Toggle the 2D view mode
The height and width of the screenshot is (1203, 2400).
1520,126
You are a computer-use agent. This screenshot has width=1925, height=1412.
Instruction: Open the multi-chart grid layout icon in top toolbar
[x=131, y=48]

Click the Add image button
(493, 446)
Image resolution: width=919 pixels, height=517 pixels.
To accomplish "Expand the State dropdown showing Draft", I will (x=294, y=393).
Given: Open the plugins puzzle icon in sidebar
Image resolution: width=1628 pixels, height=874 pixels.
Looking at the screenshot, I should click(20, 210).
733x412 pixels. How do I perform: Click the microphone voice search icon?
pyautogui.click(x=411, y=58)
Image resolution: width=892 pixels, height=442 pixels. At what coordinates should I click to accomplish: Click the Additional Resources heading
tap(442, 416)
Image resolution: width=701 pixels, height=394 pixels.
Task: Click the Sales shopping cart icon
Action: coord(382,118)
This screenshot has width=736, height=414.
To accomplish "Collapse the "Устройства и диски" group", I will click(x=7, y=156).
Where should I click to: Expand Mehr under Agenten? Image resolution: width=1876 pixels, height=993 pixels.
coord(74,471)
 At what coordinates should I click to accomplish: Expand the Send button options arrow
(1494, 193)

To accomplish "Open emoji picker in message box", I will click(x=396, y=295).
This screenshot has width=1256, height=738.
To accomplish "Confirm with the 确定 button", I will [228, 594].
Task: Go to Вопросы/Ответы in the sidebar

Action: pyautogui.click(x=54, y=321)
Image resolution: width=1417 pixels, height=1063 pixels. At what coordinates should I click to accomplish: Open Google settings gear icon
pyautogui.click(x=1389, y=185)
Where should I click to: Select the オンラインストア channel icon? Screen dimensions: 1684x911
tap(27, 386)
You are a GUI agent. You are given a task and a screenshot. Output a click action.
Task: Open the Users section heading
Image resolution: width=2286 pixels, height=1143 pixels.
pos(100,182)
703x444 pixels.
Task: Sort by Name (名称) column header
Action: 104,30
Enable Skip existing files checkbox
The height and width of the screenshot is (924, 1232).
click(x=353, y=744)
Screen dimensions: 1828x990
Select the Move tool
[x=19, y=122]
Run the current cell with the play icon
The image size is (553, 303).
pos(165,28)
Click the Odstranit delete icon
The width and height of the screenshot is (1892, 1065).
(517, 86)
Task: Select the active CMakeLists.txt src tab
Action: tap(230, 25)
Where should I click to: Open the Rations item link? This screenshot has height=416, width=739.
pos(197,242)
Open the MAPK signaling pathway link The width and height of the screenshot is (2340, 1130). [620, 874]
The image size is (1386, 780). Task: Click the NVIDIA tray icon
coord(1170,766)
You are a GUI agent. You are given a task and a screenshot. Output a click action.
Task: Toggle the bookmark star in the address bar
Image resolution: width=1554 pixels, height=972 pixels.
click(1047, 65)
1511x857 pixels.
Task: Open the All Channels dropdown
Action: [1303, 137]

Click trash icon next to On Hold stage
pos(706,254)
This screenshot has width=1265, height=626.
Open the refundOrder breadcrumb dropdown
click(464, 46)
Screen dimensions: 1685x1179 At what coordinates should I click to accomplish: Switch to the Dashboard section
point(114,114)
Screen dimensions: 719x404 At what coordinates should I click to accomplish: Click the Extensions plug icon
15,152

::::

__ACTIVITY__. Reproduce the listing above verbatim, from first line to last.

__RESPONSE AREA__.
Toggle the 2D view mode
The height and width of the screenshot is (1203, 2400).
1520,126
You are a computer-use agent. This screenshot has width=1925, height=1412.
Instruction: Open the multi-chart grid layout icon in top toolbar
[x=131, y=48]

Click the Add image button
(493, 446)
Image resolution: width=919 pixels, height=517 pixels.
To accomplish "Expand the State dropdown showing Draft", I will (x=294, y=393).
Given: Open the plugins puzzle icon in sidebar
Image resolution: width=1628 pixels, height=874 pixels.
Looking at the screenshot, I should click(20, 210).
733x412 pixels. How do I perform: Click the microphone voice search icon?
pyautogui.click(x=411, y=58)
Image resolution: width=892 pixels, height=442 pixels. At what coordinates should I click to accomplish: Click the Additional Resources heading
tap(442, 416)
Image resolution: width=701 pixels, height=394 pixels.
Task: Click the Sales shopping cart icon
Action: coord(382,118)
This screenshot has width=736, height=414.
To accomplish "Collapse the "Устройства и диски" group", I will click(x=7, y=156).
Where should I click to: Expand Mehr under Agenten? Image resolution: width=1876 pixels, height=993 pixels.
coord(74,471)
 At what coordinates should I click to accomplish: Expand the Send button options arrow
(1494, 193)

To accomplish "Open emoji picker in message box", I will click(x=396, y=295).
This screenshot has width=1256, height=738.
To accomplish "Confirm with the 确定 button", I will [228, 594].
Task: Go to Вопросы/Ответы in the sidebar

Action: pyautogui.click(x=54, y=321)
Image resolution: width=1417 pixels, height=1063 pixels. At what coordinates should I click to accomplish: Open Google settings gear icon
pyautogui.click(x=1389, y=185)
Where should I click to: Select the オンラインストア channel icon? Screen dimensions: 1684x911
tap(27, 386)
You are a GUI agent. You are given a task and a screenshot. Output a click action.
Task: Open the Users section heading
Image resolution: width=2286 pixels, height=1143 pixels.
pos(100,182)
703x444 pixels.
Task: Sort by Name (名称) column header
Action: 104,30
Enable Skip existing files checkbox
The height and width of the screenshot is (924, 1232).
click(x=353, y=744)
Screen dimensions: 1828x990
Select the Move tool
[x=19, y=122]
Run the current cell with the play icon
The image size is (553, 303).
pos(165,28)
Click the Odstranit delete icon
The width and height of the screenshot is (1892, 1065).
(517, 86)
Task: Select the active CMakeLists.txt src tab
Action: tap(230, 25)
Where should I click to: Open the Rations item link? This screenshot has height=416, width=739.
pos(197,242)
Open the MAPK signaling pathway link The width and height of the screenshot is (2340, 1130). [620, 874]
The image size is (1386, 780). Task: Click the NVIDIA tray icon
coord(1170,766)
You are a GUI agent. You are given a task and a screenshot. Output a click action.
Task: Toggle the bookmark star in the address bar
Image resolution: width=1554 pixels, height=972 pixels.
click(1047, 65)
1511x857 pixels.
Task: Open the All Channels dropdown
Action: [1303, 137]

Click trash icon next to On Hold stage
pos(706,254)
This screenshot has width=1265, height=626.
Open the refundOrder breadcrumb dropdown
click(464, 46)
Screen dimensions: 1685x1179 At what coordinates should I click to accomplish: Switch to the Dashboard section
point(114,114)
Screen dimensions: 719x404 At what coordinates should I click to accomplish: Click the Extensions plug icon
15,152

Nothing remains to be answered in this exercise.